» Task goal
Images are to be excluded, and the rest of the data repeated exactly.

» Extracted entries

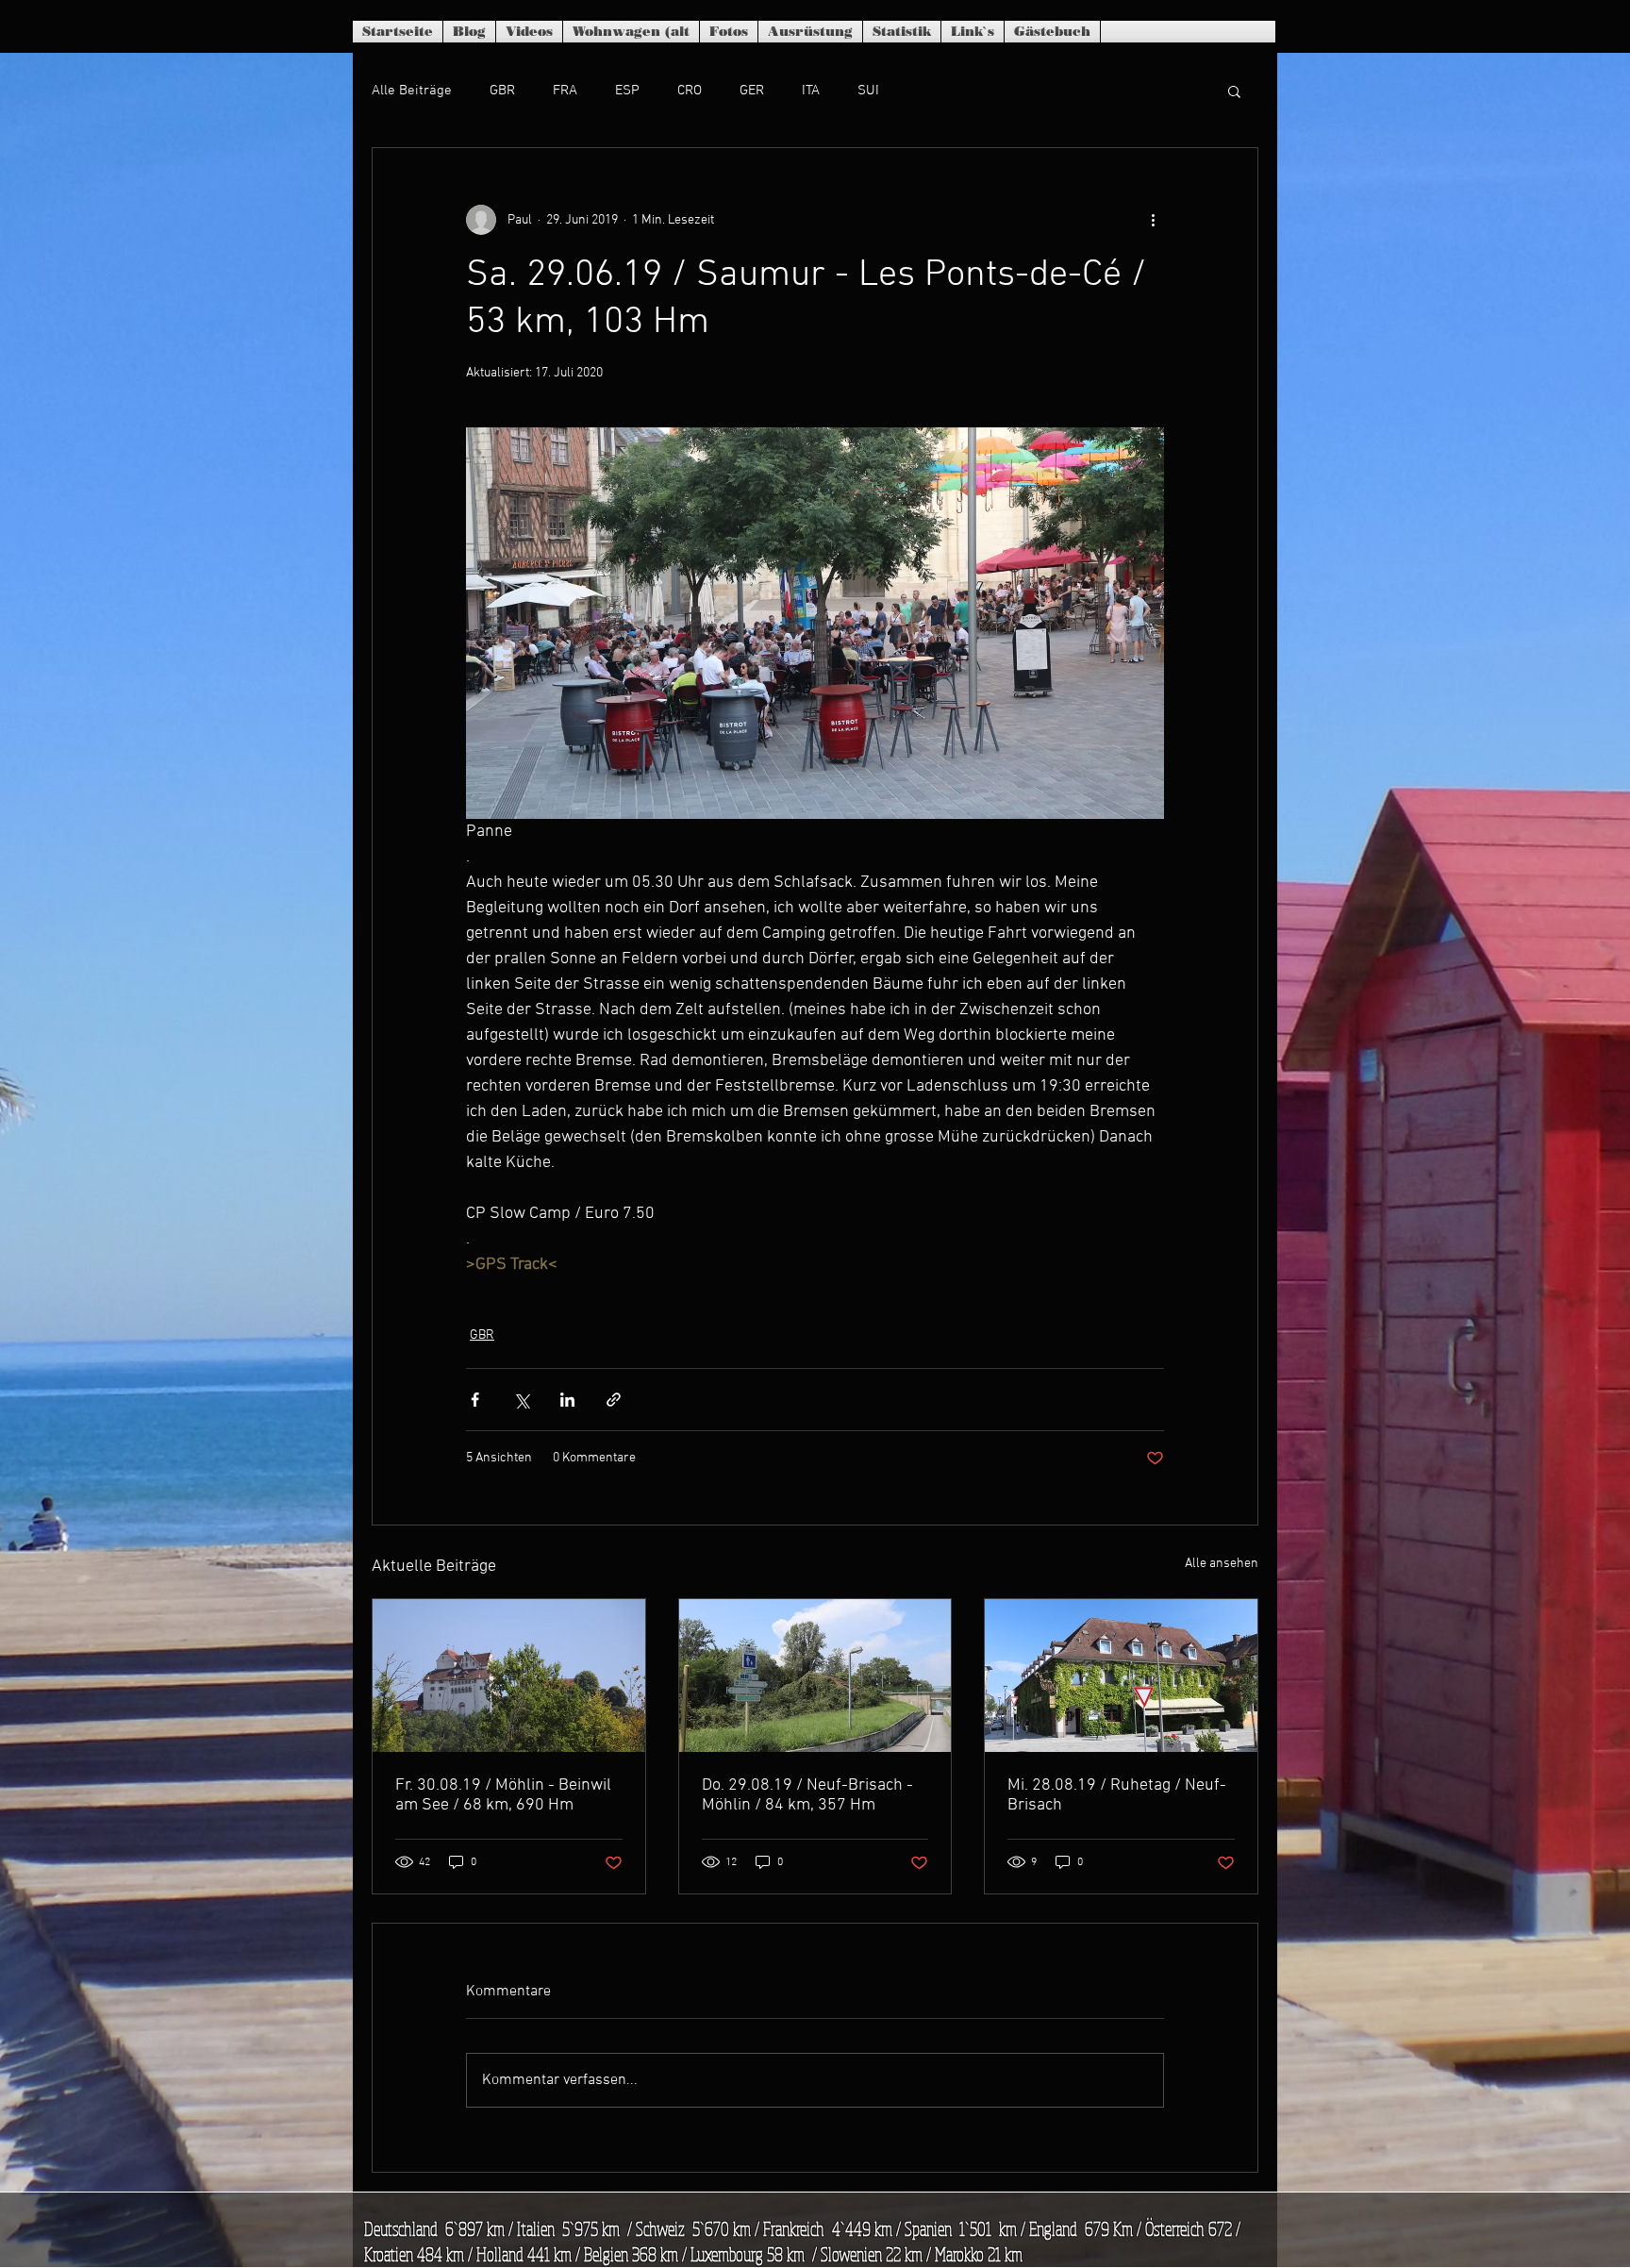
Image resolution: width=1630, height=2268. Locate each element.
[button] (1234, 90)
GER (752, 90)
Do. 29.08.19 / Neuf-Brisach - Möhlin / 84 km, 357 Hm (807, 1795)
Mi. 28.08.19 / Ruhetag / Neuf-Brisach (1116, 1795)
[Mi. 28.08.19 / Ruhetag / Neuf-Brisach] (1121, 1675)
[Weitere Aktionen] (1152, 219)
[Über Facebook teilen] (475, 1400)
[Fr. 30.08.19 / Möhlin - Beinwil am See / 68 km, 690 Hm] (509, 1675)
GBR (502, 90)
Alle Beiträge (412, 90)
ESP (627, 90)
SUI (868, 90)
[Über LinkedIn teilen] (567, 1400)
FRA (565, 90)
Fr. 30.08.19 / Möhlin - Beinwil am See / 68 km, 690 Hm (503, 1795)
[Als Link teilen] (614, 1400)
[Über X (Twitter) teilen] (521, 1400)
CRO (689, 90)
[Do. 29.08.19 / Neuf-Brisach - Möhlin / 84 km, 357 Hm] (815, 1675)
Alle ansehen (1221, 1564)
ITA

» Result of this exercise
Image resolution: width=1630, height=2268. Locate each element.
[button] (1234, 90)
GER (752, 90)
Do. 29.08.19 / Neuf-Brisach - Möhlin / 84 km, 357 Hm (807, 1795)
Mi. 28.08.19 / Ruhetag / Neuf-Brisach (1116, 1795)
[Mi. 28.08.19 / Ruhetag / Neuf-Brisach] (1121, 1675)
[Weitere Aktionen] (1152, 219)
[Über Facebook teilen] (475, 1400)
[Fr. 30.08.19 / Möhlin - Beinwil am See / 68 km, 690 Hm] (509, 1675)
GBR (502, 90)
Alle Beiträge (412, 90)
ESP (627, 90)
SUI (868, 90)
[Über LinkedIn teilen] (567, 1400)
FRA (565, 90)
Fr. 30.08.19 / Möhlin - Beinwil am See / 68 km, 690 Hm (503, 1795)
[Als Link teilen] (614, 1400)
[Über X (Twitter) teilen] (521, 1400)
CRO (689, 90)
[Do. 29.08.19 / Neuf-Brisach - Möhlin / 84 km, 357 Hm] (815, 1675)
Alle ansehen (1221, 1564)
ITA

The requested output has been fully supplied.